> Task
Up to and including the line containing "The image size is (625, 433).", please reproduce the lines of the listing below, starting from the top.

> Data to process
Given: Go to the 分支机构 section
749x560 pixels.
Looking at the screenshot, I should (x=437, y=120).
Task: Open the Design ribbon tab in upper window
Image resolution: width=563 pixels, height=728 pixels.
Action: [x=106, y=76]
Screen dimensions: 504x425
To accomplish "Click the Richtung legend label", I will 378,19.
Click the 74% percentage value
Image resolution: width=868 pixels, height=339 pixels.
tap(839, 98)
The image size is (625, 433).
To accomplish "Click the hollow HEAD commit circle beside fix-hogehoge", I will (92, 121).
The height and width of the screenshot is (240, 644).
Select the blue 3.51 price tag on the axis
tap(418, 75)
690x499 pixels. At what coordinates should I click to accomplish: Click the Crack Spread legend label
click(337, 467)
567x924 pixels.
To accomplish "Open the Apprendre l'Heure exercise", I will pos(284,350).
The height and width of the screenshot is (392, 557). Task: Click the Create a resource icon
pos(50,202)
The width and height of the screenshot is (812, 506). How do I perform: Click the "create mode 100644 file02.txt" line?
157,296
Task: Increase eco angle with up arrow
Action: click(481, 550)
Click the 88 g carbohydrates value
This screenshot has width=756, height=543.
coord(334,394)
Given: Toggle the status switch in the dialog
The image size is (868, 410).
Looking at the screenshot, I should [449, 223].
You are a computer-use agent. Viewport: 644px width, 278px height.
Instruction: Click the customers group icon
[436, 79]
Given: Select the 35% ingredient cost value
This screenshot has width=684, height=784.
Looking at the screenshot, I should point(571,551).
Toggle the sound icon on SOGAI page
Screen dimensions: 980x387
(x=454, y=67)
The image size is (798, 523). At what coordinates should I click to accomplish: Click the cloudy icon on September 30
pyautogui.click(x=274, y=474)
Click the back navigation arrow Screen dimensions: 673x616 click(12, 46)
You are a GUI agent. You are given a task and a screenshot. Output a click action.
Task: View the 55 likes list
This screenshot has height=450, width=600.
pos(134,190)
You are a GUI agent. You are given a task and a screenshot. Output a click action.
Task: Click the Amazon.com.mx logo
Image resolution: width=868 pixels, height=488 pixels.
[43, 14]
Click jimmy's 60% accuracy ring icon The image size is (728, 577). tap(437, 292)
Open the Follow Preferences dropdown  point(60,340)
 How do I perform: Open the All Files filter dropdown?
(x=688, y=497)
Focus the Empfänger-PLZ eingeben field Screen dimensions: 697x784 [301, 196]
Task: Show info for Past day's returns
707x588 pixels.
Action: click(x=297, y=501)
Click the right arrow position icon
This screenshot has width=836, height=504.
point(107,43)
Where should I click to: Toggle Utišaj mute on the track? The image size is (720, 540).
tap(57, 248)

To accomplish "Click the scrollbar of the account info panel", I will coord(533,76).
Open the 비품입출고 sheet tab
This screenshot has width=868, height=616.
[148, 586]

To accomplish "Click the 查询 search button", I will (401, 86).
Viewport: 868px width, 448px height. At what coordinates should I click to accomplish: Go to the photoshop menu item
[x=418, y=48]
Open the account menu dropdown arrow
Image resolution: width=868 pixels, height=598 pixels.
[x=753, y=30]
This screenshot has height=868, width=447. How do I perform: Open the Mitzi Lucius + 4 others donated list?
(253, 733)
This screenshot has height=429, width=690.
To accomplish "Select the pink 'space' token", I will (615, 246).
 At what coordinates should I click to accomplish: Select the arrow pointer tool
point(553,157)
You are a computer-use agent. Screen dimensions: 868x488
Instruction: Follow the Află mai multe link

> Task solution
Given: Go to the 分支机构 section
749x560 pixels.
Looking at the screenshot, I should (x=437, y=120).
Task: Open the Design ribbon tab in upper window
Image resolution: width=563 pixels, height=728 pixels.
Action: [x=106, y=76]
Screen dimensions: 504x425
To accomplish "Click the Richtung legend label", I will 378,19.
Click the 74% percentage value
Image resolution: width=868 pixels, height=339 pixels.
tap(839, 98)
The image size is (625, 433).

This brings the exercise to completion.